The problem

What if you want to run a regression to estimate the coefficients and retrieve the data generating process of some data BUT you are in a scenario with censored data? How does that affect my estimation? Can I do better?

Censored data

In short, you have censored data when some observation is unobserved or constrained because of some specific reason which is natural and unavoidable.

Unobserved

For instance, in survival analysis, if the subject is not yet dead (luckily) you can not observe the time of death yet and hence you don’t know if he will die tomorrow or in two years. You can’t observe yet the death date.

Constrained

For goods with limited demand, once you deplete your stock, by definition you can’t sell more and you can’t observe all the demand that you would have if more items were able to be sold. Or an Airline , when selling seats, can’t observe the full demand after all the seats have been sold, maybe more people were willing to flight.

We will simulate an example of the latest case, for an airline with simple toy data.

import numpy as np
import statsmodels.api as sm
from scipy.stats import poisson
import matplotlib.pyplot as plt

We create some fake data, where seats sold are generated from a poisson distribution, with an intercept (2) and a coefficient related to how many days are left to the departure (-0.2), the further from the departure, the less seats are sold.

What we also do, is that on the last date, we constrain the demand.

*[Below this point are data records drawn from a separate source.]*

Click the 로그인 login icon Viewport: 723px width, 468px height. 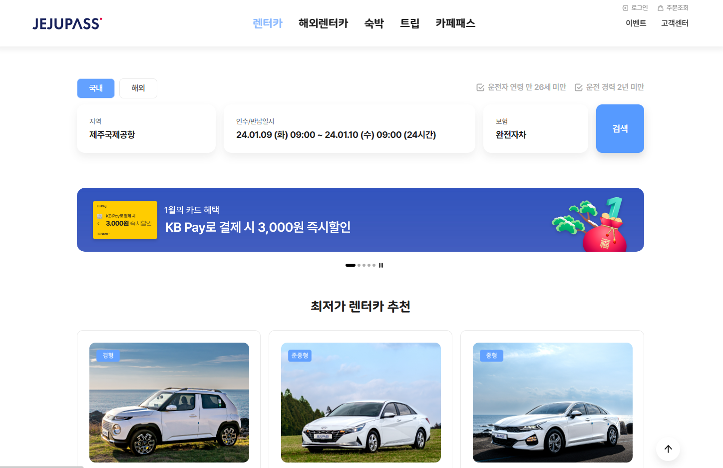624,7
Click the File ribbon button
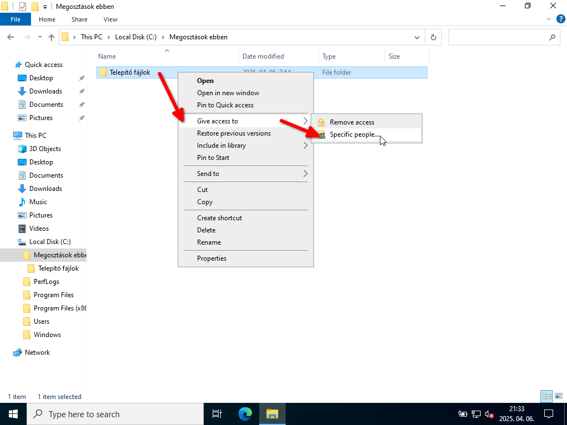Viewport: 567px width, 425px height. pos(16,19)
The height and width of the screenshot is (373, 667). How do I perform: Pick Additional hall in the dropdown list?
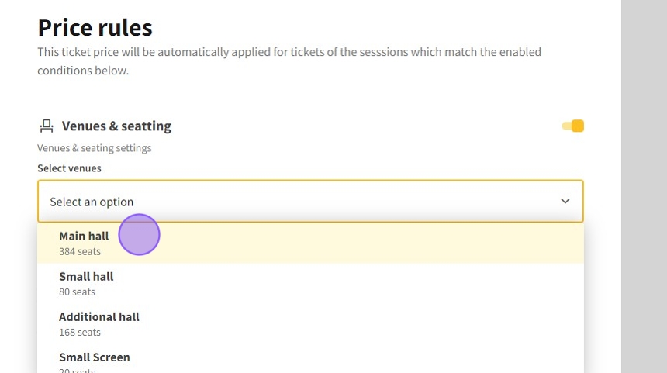pyautogui.click(x=99, y=316)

We don’t get the full seats that would have been sold under a poisson distribution but the amount minus 3. Only ourselves know that because we want to tweak the data. In real life we would see data similar to the one generated and we couldn’t see the actual sales that would have been present in a complete poisson generating process (that actually is how the tickets are sold in our example)

# Step 1: Generate data
np.random.seed(100)
n_samples = 20
n_features = 1
substract_sales = 3

# Generate features
X = np.random.normal(size=(n_samples, n_features))
X = np.array(range(n_samples+1, 1, -1))
X = sm.add_constant(X)  # Add intercept term

# True coefficients
beta_true = np.array([2, -0.2])

# Generate Poisson-distributed target values
linear_pred = np.dot(X, beta_true)
lambda_true = np.exp(linear_pred)
y = np.random.poisson(lambda_true)
# y

# Right-censoring threshold in the last date (when the fare is closed)
censor_threshold = np.concatenate([(y+1)[:-1],np.array([y[-1]-substract_sales])])
y_censored = np.where(y > censor_threshold, censor_threshold, y)
is_censored = (y > censor_threshold)

Maybe it’s easier to visualize.
The green curve is the actual lambda parameter for each data, based on the intercept and the real coefficient multiplied by days to departure.
The blue dots are the actual data points we see for all dates except from the last one.
The grey dot is the data we should see if there was no limit of how many seats to sell, following the poisson distribution.
The red dot is the actual data point we have, the last day the airline sold all the remaining seats and couldn’t fulfill the true demand and hence we see lower sales than the ones generated by the poisson distribution.

# Plot the data
plt.xlabel('Days to departure')
plt.ylabel('Bookings')
plt.title('Data Plot')
plt.plot(X[:-1, 1], y[:-1], 'o')
plt.plot(X[:, 1], lambda_true, label='Lambda True', color="green")
# plt.plot(X[:, 1], lambda_est, label='Lambda Estimated')
plt.scatter(X[-1, 1], y[-1:],  color="grey", label="Real unseen demand" )
plt.scatter(X[-1, 1], y[-1:]-substract_sales, color='red', label='Constrained')
plt.legend()
plt.show()

Esimation

Poisson Regression

First we estimate the parameters using a poisson regression. We assume the data follows a poisson process and we don’t do anything to manage the constrained data.
The results are kind of ok, we get some closeness to the true parameters but it is clearly biased.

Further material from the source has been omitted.